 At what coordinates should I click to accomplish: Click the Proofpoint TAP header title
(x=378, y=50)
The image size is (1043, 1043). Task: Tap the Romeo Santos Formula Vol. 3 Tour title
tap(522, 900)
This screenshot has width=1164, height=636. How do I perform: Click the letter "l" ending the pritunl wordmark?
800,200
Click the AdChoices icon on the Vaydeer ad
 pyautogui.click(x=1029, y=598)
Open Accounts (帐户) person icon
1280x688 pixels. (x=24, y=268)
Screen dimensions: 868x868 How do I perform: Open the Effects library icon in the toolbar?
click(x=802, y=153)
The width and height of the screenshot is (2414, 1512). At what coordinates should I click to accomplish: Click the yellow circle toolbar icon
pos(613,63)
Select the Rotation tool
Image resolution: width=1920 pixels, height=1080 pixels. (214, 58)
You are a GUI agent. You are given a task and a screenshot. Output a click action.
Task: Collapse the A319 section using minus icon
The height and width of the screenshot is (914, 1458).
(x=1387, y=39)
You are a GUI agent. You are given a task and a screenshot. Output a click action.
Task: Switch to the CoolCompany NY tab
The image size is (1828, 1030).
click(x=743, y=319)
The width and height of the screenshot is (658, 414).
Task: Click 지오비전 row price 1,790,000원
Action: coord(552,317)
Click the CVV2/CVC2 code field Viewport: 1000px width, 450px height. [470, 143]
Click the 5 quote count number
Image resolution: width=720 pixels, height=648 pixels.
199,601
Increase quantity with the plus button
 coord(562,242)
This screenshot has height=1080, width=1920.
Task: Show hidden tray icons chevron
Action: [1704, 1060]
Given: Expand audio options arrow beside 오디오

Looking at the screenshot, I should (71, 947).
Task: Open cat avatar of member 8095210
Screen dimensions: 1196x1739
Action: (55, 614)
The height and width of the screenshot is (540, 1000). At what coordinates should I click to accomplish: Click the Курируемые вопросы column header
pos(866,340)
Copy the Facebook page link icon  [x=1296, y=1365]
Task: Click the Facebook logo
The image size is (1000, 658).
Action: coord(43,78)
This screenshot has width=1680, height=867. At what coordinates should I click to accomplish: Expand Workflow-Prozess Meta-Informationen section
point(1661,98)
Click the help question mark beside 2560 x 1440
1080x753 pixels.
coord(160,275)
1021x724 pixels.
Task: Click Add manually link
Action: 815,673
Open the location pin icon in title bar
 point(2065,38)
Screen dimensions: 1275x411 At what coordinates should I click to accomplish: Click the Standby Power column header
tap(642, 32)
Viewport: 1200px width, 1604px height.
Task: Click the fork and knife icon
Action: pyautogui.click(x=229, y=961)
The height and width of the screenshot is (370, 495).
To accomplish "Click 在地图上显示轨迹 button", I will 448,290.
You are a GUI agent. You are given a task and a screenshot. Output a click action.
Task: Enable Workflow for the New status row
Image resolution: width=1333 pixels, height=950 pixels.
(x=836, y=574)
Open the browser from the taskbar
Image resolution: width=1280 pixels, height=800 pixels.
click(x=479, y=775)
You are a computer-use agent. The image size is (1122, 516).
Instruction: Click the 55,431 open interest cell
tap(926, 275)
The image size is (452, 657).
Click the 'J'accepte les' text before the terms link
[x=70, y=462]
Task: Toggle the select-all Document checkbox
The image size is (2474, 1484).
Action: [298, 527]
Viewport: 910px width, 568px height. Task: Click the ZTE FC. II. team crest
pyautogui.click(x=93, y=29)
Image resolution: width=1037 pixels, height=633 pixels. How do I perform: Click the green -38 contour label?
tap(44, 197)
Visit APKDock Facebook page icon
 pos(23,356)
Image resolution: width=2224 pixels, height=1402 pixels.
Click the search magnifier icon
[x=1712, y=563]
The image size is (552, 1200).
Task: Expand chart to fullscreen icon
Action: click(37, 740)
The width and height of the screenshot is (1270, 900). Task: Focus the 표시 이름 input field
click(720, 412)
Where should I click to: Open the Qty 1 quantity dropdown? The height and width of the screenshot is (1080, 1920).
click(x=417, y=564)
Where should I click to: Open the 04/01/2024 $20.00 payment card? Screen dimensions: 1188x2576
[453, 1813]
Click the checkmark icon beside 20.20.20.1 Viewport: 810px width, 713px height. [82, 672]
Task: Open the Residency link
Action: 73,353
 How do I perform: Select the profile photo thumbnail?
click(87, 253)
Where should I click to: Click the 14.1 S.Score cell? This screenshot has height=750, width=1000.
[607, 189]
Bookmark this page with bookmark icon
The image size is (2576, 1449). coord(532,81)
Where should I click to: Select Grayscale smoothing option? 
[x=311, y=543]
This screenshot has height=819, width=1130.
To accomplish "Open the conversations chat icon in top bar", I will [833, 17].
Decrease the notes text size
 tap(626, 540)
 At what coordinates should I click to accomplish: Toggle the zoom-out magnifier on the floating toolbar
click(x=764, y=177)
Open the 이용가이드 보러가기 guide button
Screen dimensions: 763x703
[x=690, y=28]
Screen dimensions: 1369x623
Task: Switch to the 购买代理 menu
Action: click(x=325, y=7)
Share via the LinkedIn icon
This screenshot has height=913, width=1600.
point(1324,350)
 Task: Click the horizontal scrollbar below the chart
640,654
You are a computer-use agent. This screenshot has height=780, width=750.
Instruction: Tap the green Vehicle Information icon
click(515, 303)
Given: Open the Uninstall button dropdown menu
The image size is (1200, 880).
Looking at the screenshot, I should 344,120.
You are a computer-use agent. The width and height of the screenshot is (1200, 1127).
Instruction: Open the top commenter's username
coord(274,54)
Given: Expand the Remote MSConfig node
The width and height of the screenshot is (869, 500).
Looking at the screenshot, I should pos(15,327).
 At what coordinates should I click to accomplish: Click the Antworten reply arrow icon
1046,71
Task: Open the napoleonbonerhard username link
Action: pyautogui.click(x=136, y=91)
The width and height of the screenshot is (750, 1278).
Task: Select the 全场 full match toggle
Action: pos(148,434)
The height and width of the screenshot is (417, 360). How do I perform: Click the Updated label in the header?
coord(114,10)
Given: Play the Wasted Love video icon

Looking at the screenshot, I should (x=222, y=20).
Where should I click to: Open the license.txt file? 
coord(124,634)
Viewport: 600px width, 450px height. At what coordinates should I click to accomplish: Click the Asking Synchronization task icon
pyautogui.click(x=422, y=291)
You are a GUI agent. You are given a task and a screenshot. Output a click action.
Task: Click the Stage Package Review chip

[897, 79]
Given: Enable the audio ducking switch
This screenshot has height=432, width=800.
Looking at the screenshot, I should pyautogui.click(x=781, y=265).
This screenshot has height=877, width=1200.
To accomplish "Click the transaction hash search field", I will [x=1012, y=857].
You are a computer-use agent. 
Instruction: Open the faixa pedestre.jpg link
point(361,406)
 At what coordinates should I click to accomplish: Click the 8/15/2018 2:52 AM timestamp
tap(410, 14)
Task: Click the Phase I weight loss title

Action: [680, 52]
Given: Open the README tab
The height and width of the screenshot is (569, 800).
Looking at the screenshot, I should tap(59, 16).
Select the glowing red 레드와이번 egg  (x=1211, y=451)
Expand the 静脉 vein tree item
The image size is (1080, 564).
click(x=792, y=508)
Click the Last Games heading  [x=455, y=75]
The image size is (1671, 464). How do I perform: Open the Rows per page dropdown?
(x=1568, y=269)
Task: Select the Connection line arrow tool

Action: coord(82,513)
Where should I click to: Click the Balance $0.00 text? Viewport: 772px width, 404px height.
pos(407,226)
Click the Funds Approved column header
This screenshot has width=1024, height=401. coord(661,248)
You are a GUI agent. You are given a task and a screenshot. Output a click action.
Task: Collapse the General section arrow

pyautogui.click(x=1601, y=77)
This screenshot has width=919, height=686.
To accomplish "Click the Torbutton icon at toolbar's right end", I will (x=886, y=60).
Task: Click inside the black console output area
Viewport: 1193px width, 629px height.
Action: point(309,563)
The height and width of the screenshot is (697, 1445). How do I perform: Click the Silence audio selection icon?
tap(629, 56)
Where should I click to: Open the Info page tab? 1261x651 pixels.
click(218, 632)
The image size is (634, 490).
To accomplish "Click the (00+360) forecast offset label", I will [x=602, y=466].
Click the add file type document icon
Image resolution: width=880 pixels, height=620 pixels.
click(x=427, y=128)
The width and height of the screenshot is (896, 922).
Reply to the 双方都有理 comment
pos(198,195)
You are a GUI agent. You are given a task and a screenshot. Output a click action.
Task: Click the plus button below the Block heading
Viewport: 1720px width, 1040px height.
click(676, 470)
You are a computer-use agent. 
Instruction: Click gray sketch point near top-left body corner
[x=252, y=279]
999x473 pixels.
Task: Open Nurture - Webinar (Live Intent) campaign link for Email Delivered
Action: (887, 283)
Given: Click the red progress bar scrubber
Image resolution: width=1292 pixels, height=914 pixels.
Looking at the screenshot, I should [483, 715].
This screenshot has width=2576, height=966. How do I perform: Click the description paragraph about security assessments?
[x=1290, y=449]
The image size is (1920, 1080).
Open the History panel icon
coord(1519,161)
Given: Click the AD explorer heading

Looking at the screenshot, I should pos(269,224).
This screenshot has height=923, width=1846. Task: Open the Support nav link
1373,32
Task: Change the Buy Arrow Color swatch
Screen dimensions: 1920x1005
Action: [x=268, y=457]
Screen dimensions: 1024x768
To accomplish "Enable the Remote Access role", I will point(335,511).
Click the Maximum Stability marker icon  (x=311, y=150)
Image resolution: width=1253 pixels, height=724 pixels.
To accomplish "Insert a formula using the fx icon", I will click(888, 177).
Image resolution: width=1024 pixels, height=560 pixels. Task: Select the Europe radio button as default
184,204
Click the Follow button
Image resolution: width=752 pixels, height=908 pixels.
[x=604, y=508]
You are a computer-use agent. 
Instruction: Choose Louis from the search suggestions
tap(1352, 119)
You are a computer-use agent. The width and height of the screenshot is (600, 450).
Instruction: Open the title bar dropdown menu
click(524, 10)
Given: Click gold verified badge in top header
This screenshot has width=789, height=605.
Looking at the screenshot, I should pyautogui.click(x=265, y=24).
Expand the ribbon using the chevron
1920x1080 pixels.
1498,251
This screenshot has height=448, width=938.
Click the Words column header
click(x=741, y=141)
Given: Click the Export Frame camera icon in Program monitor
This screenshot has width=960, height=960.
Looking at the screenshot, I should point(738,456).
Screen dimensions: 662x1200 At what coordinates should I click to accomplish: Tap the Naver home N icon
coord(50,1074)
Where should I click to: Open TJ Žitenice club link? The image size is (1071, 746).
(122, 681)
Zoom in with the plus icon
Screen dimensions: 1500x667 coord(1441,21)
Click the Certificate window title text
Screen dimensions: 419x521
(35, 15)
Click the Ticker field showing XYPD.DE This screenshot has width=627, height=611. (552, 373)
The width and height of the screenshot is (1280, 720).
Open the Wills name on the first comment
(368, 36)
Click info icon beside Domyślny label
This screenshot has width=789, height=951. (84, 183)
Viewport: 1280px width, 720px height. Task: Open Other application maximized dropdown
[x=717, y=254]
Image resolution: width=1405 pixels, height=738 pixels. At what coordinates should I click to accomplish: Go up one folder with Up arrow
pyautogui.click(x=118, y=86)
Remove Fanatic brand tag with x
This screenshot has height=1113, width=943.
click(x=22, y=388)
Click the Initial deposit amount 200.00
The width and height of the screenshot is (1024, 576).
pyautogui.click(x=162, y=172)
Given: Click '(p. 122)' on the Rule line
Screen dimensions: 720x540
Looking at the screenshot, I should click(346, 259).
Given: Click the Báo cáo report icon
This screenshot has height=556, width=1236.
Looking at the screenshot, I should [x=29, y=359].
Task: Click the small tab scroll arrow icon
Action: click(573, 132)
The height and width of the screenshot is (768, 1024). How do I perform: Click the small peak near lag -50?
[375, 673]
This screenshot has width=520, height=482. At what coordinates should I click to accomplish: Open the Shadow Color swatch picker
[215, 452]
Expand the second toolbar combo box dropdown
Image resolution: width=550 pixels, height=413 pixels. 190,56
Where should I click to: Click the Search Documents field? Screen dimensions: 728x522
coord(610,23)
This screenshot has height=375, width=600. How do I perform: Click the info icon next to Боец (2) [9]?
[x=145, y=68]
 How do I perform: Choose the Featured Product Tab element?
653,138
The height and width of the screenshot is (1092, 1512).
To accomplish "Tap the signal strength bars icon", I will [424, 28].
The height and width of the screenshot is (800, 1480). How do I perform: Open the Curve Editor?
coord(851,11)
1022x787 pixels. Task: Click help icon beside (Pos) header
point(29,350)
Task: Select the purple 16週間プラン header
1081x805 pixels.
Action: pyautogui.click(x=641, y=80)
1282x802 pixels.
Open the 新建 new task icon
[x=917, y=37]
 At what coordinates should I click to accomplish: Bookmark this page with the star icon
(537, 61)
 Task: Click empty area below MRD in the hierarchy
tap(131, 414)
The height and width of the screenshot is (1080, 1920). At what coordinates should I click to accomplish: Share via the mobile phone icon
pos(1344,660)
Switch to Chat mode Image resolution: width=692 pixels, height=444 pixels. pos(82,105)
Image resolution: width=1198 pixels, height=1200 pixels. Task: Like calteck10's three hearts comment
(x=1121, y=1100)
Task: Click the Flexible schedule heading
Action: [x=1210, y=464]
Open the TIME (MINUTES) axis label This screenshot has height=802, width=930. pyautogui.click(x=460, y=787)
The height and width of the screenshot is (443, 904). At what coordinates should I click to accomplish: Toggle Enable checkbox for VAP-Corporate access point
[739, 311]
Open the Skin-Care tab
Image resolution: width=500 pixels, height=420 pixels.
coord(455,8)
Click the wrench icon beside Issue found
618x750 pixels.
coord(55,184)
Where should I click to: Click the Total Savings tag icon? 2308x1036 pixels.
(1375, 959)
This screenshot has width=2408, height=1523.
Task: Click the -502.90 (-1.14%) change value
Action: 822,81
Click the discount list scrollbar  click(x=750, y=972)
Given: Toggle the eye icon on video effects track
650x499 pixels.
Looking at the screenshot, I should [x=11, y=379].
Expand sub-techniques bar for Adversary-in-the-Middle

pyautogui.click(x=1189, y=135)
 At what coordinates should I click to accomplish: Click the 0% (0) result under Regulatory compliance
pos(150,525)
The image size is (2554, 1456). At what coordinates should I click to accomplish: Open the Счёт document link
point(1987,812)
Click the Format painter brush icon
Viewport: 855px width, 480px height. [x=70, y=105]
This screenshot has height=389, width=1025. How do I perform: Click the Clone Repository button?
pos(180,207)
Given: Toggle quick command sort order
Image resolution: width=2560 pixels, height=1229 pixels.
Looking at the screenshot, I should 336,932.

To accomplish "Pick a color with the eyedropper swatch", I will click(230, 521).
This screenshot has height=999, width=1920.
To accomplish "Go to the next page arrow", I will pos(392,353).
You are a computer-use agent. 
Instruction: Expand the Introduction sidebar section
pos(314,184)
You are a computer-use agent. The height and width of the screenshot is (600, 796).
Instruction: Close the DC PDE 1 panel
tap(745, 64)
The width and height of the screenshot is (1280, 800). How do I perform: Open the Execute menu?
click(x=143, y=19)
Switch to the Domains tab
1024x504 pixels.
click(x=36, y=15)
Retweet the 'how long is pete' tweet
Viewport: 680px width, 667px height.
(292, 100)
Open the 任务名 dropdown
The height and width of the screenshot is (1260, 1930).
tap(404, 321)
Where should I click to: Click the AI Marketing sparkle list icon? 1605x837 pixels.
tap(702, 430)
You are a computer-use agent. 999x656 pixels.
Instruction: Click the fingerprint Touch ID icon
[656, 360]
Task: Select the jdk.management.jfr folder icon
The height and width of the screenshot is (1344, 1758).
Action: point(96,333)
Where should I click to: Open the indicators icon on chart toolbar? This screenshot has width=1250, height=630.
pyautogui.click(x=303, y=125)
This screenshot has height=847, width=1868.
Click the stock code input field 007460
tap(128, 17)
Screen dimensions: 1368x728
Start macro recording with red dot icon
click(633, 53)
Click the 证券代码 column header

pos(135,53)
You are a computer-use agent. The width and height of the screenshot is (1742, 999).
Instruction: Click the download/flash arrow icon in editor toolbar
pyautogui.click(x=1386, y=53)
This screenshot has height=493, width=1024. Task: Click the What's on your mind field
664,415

* _TASK PROMPT_
Copy the listing from the line containing "Click info icon beside Domyślny label" up to and including the line containing "pos(1344,660)", reproducing each line exactly.

* _SOLUTION TO THIS EXERCISE_
Click info icon beside Domyślny label
This screenshot has width=789, height=951. (84, 183)
Viewport: 1280px width, 720px height. Task: Open Other application maximized dropdown
[x=717, y=254]
Image resolution: width=1405 pixels, height=738 pixels. At what coordinates should I click to accomplish: Go up one folder with Up arrow
pyautogui.click(x=118, y=86)
Remove Fanatic brand tag with x
This screenshot has height=1113, width=943.
click(x=22, y=388)
Click the Initial deposit amount 200.00
The width and height of the screenshot is (1024, 576).
pyautogui.click(x=162, y=172)
Given: Click '(p. 122)' on the Rule line
Screen dimensions: 720x540
Looking at the screenshot, I should click(346, 259).
Given: Click the Báo cáo report icon
This screenshot has height=556, width=1236.
Looking at the screenshot, I should [x=29, y=359].
Task: Click the small tab scroll arrow icon
Action: click(573, 132)
The height and width of the screenshot is (768, 1024). How do I perform: Click the small peak near lag -50?
[375, 673]
This screenshot has width=520, height=482. At what coordinates should I click to accomplish: Open the Shadow Color swatch picker
[215, 452]
Expand the second toolbar combo box dropdown
Image resolution: width=550 pixels, height=413 pixels. 190,56
Where should I click to: Click the Search Documents field? Screen dimensions: 728x522
coord(610,23)
This screenshot has height=375, width=600. How do I perform: Click the info icon next to Боец (2) [9]?
[x=145, y=68]
 How do I perform: Choose the Featured Product Tab element?
653,138
The height and width of the screenshot is (1092, 1512).
To accomplish "Tap the signal strength bars icon", I will [424, 28].
The height and width of the screenshot is (800, 1480). How do I perform: Open the Curve Editor?
coord(851,11)
1022x787 pixels. Task: Click help icon beside (Pos) header
point(29,350)
Task: Select the purple 16週間プラン header
1081x805 pixels.
Action: pyautogui.click(x=641, y=80)
1282x802 pixels.
Open the 新建 new task icon
[x=917, y=37]
 At what coordinates should I click to accomplish: Bookmark this page with the star icon
(537, 61)
 Task: Click empty area below MRD in the hierarchy
tap(131, 414)
The height and width of the screenshot is (1080, 1920). At what coordinates should I click to accomplish: Share via the mobile phone icon
pos(1344,660)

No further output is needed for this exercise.